-- Raw data follows --

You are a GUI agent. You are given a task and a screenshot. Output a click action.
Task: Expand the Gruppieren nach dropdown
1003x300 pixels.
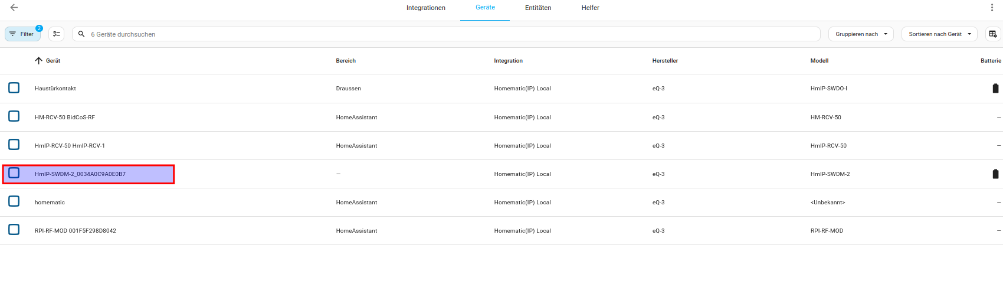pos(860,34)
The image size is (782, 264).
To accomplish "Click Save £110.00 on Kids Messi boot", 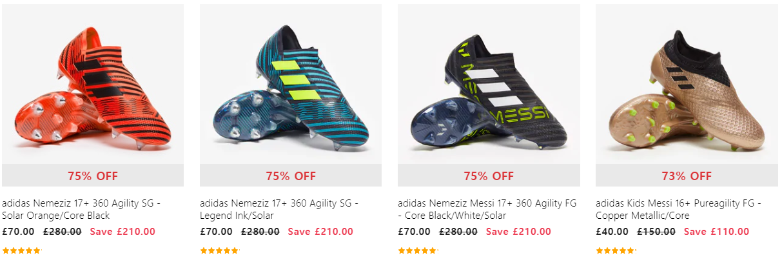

-- Raw data concluded --
-- Raw data follows --

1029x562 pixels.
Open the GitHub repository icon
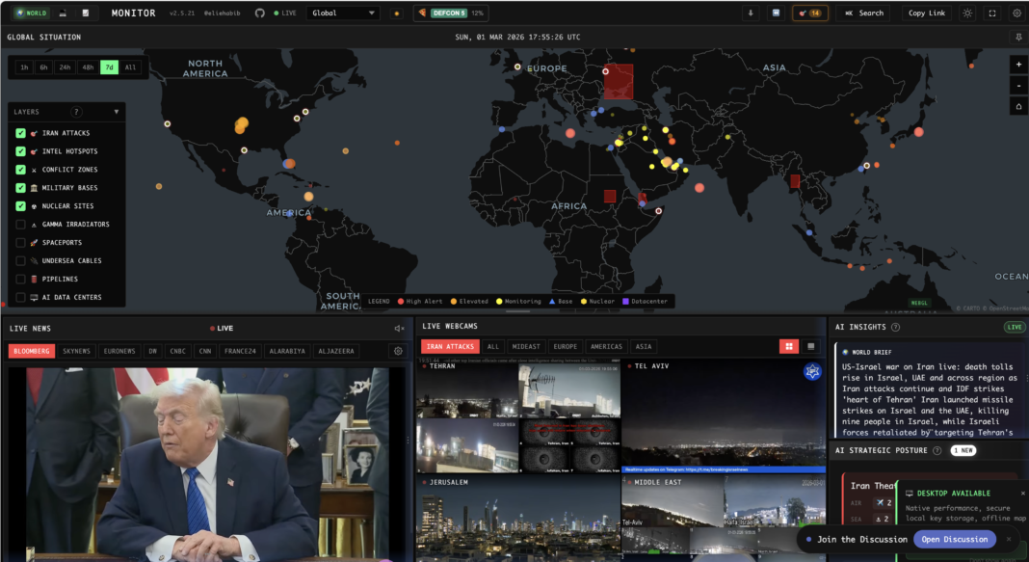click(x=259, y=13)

-- Raw data concluded --

Every line from the one with "The image size is (782, 264)." through the one with "Save £110.00 on" is to be reproduced exactly as written above, and the pictures are to be dropped.

• _Output for this exercise_
The image size is (782, 264).
To accomplish "Click Save £110.00 on Kids Messi boot", 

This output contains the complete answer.